In June 2026, a 75,000-word internal resignation letter shook the foundations of Alibaba’s campus in Hangzhou. Written by an employee named Yousu, the manifesto detailed the agonizing lifecycle of 'ONE,' a high-profile artificial intelligence project within DingTalk. The document did not just critique a product; it served as a scathing indictment of a management style that many believe has become obsolete in the age of generative AI.
The fallout was swift and uncharacteristically public. Alibaba’s Partner Committee, the company’s highest decision-making body, issued a stern rebuke of DingTalk’s leadership, emphasizing that people are the most precious asset. This was a sharp departure from the gentle farewells of previous years, signaling a 'thunderstorm' within the executive ranks that led to the immediate replacement of longtime CEO Chen Hang.
Chen Hang, known by his alias Wuzhao, was the architect of DingTalk’s original success during the mobile internet boom. He built a platform that answered the basic needs of traditional managers: tracking tasks and ensuring top-down visibility. However, the rigid efficiency that once conquered the SME market has become a liability in an AI landscape where technical paths are uncertain and product forms are constantly evolving.

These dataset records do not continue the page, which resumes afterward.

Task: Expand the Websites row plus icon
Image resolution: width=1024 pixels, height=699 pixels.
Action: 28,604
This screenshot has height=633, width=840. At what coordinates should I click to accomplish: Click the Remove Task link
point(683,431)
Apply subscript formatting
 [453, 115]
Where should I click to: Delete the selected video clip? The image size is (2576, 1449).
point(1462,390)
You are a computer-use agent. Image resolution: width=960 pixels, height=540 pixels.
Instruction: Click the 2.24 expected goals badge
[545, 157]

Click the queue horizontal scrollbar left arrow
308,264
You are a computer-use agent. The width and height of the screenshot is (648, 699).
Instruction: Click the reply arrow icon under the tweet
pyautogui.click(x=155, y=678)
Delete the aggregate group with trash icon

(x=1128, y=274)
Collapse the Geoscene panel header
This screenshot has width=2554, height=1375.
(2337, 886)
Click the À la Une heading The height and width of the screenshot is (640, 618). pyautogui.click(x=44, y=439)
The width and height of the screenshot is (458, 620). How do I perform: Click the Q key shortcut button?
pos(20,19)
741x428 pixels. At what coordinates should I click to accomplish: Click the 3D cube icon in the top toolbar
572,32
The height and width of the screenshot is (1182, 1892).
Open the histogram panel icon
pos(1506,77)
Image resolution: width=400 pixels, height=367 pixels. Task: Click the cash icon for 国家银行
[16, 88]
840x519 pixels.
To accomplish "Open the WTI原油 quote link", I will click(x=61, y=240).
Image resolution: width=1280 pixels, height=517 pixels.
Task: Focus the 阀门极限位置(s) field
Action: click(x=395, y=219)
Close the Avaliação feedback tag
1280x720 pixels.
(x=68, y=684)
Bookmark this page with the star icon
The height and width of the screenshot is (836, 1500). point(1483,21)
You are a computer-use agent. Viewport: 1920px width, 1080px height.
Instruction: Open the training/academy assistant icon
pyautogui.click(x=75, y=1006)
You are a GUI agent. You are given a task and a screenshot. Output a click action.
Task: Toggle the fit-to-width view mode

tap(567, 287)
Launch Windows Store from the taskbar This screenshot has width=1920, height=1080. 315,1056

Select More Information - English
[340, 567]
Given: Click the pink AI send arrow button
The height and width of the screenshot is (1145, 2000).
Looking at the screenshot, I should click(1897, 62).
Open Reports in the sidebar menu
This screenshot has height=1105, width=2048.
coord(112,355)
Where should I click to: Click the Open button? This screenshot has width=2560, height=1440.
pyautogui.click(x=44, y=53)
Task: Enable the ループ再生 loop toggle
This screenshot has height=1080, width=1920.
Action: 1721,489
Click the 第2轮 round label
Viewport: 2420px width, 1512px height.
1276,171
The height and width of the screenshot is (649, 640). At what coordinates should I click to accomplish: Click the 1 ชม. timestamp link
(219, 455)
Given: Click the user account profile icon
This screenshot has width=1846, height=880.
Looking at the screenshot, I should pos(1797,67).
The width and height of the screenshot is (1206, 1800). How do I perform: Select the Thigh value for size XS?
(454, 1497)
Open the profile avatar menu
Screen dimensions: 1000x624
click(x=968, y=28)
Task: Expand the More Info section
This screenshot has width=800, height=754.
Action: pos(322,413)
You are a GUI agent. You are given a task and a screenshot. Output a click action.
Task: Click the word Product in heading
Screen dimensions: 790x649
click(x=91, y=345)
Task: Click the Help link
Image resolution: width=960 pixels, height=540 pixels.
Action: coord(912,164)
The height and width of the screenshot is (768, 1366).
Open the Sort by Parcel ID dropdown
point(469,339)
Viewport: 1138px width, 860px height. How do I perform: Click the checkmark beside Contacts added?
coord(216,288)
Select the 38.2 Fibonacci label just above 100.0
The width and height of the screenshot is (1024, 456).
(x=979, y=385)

The appointment of Chen Yusen, a younger leader known for lean, experimental successes like 'Mule Run,' signals a strategic pivot toward what theorists call 'exponential organizations.' These are small, autonomous cell-like structures that operate with low marginal costs and high agility. Alibaba is betting that this decentralized approach can dismantle the stifling hierarchies of its 'Big Company Disease' and foster a new ecosystem for innovation.
Ultimately, the crisis at DingTalk is a microcosm of Alibaba’s broader AI anxiety. As the group experiments with everything from large language models to AI-driven hardware, it is finding that its greatest hurdle is not computing power, but its own organizational inertia. The transition from a pyramid-style empire to a network of agile innovators will determine whether Alibaba leads the next era or merely manages its own decline.